[Recorded data Boundary: Start]

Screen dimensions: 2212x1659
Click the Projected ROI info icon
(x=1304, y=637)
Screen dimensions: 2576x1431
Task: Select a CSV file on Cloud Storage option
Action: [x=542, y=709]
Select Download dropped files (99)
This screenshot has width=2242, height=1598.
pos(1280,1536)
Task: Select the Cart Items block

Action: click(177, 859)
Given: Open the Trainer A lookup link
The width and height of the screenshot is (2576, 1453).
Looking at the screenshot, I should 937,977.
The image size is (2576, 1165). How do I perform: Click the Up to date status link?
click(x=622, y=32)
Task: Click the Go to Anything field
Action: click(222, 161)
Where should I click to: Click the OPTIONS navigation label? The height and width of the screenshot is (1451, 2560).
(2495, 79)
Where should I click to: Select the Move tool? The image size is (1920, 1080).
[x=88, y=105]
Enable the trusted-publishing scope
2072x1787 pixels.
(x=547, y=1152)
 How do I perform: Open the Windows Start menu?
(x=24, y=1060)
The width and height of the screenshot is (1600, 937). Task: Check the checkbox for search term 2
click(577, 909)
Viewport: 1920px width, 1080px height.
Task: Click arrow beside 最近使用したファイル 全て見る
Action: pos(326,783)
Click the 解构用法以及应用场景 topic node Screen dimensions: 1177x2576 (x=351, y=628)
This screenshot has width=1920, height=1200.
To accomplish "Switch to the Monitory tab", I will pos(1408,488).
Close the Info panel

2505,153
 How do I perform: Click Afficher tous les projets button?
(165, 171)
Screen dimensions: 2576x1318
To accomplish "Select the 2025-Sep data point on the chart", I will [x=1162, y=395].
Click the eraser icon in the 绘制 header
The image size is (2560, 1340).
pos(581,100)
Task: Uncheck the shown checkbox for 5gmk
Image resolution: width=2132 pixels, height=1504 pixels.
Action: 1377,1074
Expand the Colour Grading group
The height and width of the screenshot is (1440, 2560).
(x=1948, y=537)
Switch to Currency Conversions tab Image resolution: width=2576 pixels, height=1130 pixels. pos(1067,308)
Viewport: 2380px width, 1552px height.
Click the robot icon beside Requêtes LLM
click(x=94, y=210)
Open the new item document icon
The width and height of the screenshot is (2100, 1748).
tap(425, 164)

[Recorded data Boundary: End]

Goal of the exercise: An exact copy of all the records is what is needed here.

Answer below:
Screen dimensions: 2212x1659
Click the Projected ROI info icon
(x=1304, y=637)
Screen dimensions: 2576x1431
Task: Select a CSV file on Cloud Storage option
Action: [x=542, y=709]
Select Download dropped files (99)
This screenshot has width=2242, height=1598.
pos(1280,1536)
Task: Select the Cart Items block

Action: click(177, 859)
Given: Open the Trainer A lookup link
The width and height of the screenshot is (2576, 1453).
Looking at the screenshot, I should 937,977.
The image size is (2576, 1165). How do I perform: Click the Up to date status link?
click(x=622, y=32)
Task: Click the Go to Anything field
Action: click(222, 161)
Where should I click to: Click the OPTIONS navigation label? The height and width of the screenshot is (1451, 2560).
(2495, 79)
Where should I click to: Select the Move tool? The image size is (1920, 1080).
[x=88, y=105]
Enable the trusted-publishing scope
2072x1787 pixels.
(x=547, y=1152)
 How do I perform: Open the Windows Start menu?
(x=24, y=1060)
The width and height of the screenshot is (1600, 937). Task: Check the checkbox for search term 2
click(577, 909)
Viewport: 1920px width, 1080px height.
Task: Click arrow beside 最近使用したファイル 全て見る
Action: pos(326,783)
Click the 解构用法以及应用场景 topic node Screen dimensions: 1177x2576 (x=351, y=628)
This screenshot has width=1920, height=1200.
To accomplish "Switch to the Monitory tab", I will pos(1408,488).
Close the Info panel

2505,153
 How do I perform: Click Afficher tous les projets button?
(165, 171)
Screen dimensions: 2576x1318
To accomplish "Select the 2025-Sep data point on the chart", I will [x=1162, y=395].
Click the eraser icon in the 绘制 header
The image size is (2560, 1340).
pos(581,100)
Task: Uncheck the shown checkbox for 5gmk
Image resolution: width=2132 pixels, height=1504 pixels.
Action: 1377,1074
Expand the Colour Grading group
The height and width of the screenshot is (1440, 2560).
(x=1948, y=537)
Switch to Currency Conversions tab Image resolution: width=2576 pixels, height=1130 pixels. pos(1067,308)
Viewport: 2380px width, 1552px height.
Click the robot icon beside Requêtes LLM
click(x=94, y=210)
Open the new item document icon
The width and height of the screenshot is (2100, 1748).
tap(425, 164)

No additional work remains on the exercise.